(viernes 25 de julio – Varanasi)
Fotografías
Camino, camino, fotografío. Camino, camino, fotografío. Camino, camino, tomo un chai. Camino, camino, siesta. Camino, camino, busco una sombra en un crematorio. Hablo con un americano gigante. Camino, camino, me siento. Camino, camino, veo a dos namastés occidentales que andan descalzos y disfrazados de namastés, un chico y una chica veinteañeros, a los que un indio pequeño grita y empieza a golpear con el dedo la cabeza del chico, y él, con las manos en forma de rezo, diciendo «paz, paz», hasta que yo me acerco les saludo como si fuéramos amigos, y el indio se calma un poco al ver mi tamaño y mi camisa de persona arreglada y se va. «Gracias», me dicen, ella alemana, él australiano. «Aquí somos turistas», les digo. Camino, camino, me encuentro a la pareja de la estación de Haridwar sentados en un ghat. Cenamos juntos. Se acabaron las fotos.
Vacas
No soy una persona a la que le den miedo ni los animales ni los insectos en general. No me asustan las arañas ni las cucarachas, ni las ratas ni las serpientes. Me alejo de los perros que se rascan, y no acaricio a los gatos porque me molesta esa manera tan femenina de contornearse y hacerse los interesantes. Pero tengo que reconocer que me dan miedo las vacas.
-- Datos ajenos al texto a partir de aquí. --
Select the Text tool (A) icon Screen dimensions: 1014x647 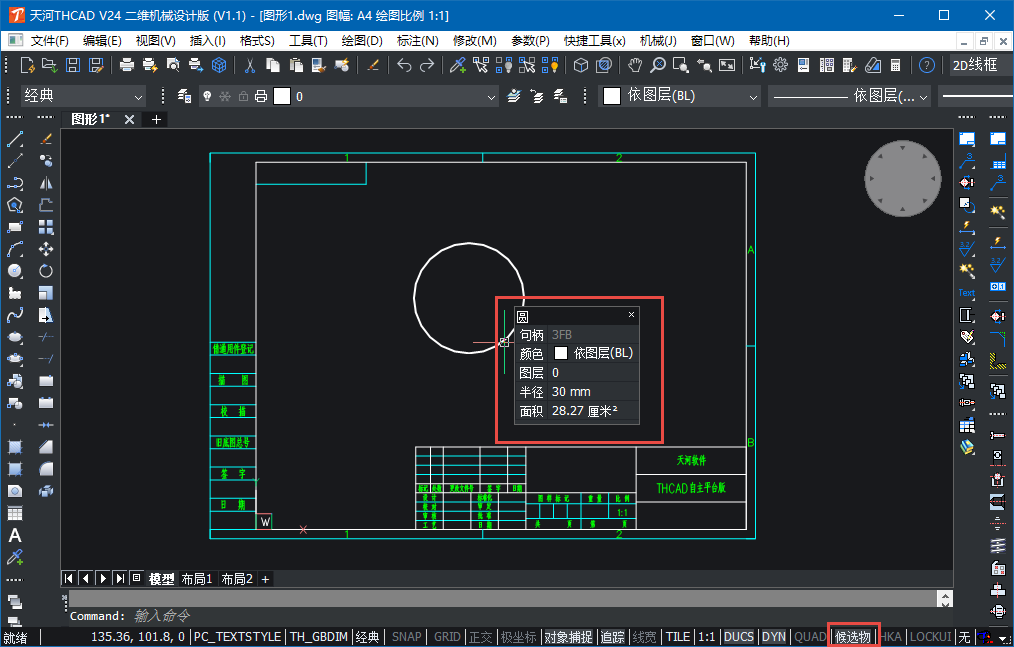[15, 536]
Cada verano, de niños, íbamos a pasar las vacaciones a la casa de los abuelos de Galicia. Viniendo de la ciudad, pasar tantos días en una aldea en mitad de la nada, nos asalvajaba y enloquecía. Los tres hermanos nos pasamos el día en bicicleta por los caminos de barro o saltando en la montaña de estiércol. Robando manzanas verdes o apedreando a las gallinas de mi tío Lucho.
Casi cada día íbamos a donde mi tía Celsa, caminando los 2 km que separaban su casa de la nuestra, entre eucaliptos que al crujir con el viento emitían un sonido como el de un hueso a punto de partirse. Mi tía, que era granjera y tenía vacas lecheras, nos enseñaba a entender el entorno rural. Nos llevaba con ella a pastar las vacas; a dar de comer a los cerdos y a las gallinas; a sacar agua del pozo; a limpiar en el río las tripas del cerdo tras la matanza; a llenarlos de zorza y hacer chorizos; a plantar patatas; a cortar la hierba del prado.
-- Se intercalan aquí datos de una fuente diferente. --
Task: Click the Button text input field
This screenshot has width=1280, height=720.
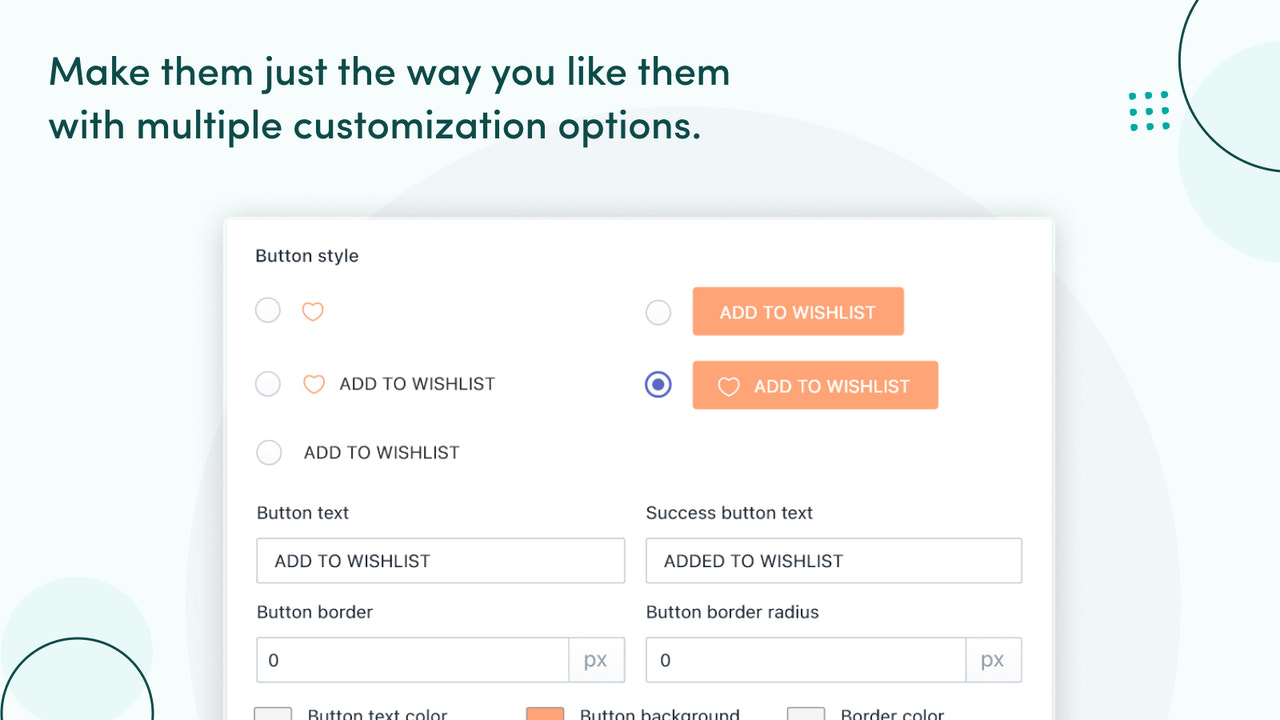Action: [x=440, y=560]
Pasábamos mucho tiempo dentro de la cuadra, y mi tía siempre andaba preocupada por que nos hiciéramos daño con las hoces, los rastrillos, las maderas viejas, y las propias vacas, que nos podían dar una patada si las asustábamos. Yo, hiperactivo como era, no paraba de andar pegando saltos por todas las esquinas y tocarlo todo, hasta que una tarde, al pasar por detrás de una de las vacas, me dio un coletazo en la cara. Tanto asco me dio sentir la mierda en mi boca, que me puse a llorar y a correr por toda la cuadra gritando «¡la vaca me ha dado una patada!».
Hasta entonces nunca me había parado a pensar en que las vacas primero cagan levantando la cola, para luego sentarse en su propia mierda. Desde entonces les tengo miedo y no me acerco a ninguna de ellas. Y mucho menos desde atrás.
En Varanasi las calles de la parte vieja con un laberinto de callejones estrechos de apenas un par de metros de ancho, en los que hay kioskos de tabaco, comida y dulces, motos pitando, bicis y templos. Y vacas. Muchas vacas. Vacas que van cagando en cada esquina, sin que nadie, con una bolsa de plástico en la mano, las recoja. Están paradas en cada calle comiendo basura o en las intersecciones, o en durmiendo en la carretera. Muchas no tienen dueño, son libres. Y todas ellas tienen cola y moscas alrededor. Cada vez que veo a una siento escalofríos y tengo que contenerme, respirar hondo e intentar pasar despacio y lo más alejado posible del culo. No quiero que una de ellas me dé un coletazo y los indios me vean salir corriendo y gritar «¡la vaca me ha dado una patada!»
Tampoco me gustan los caballos, pero eso es otra historia.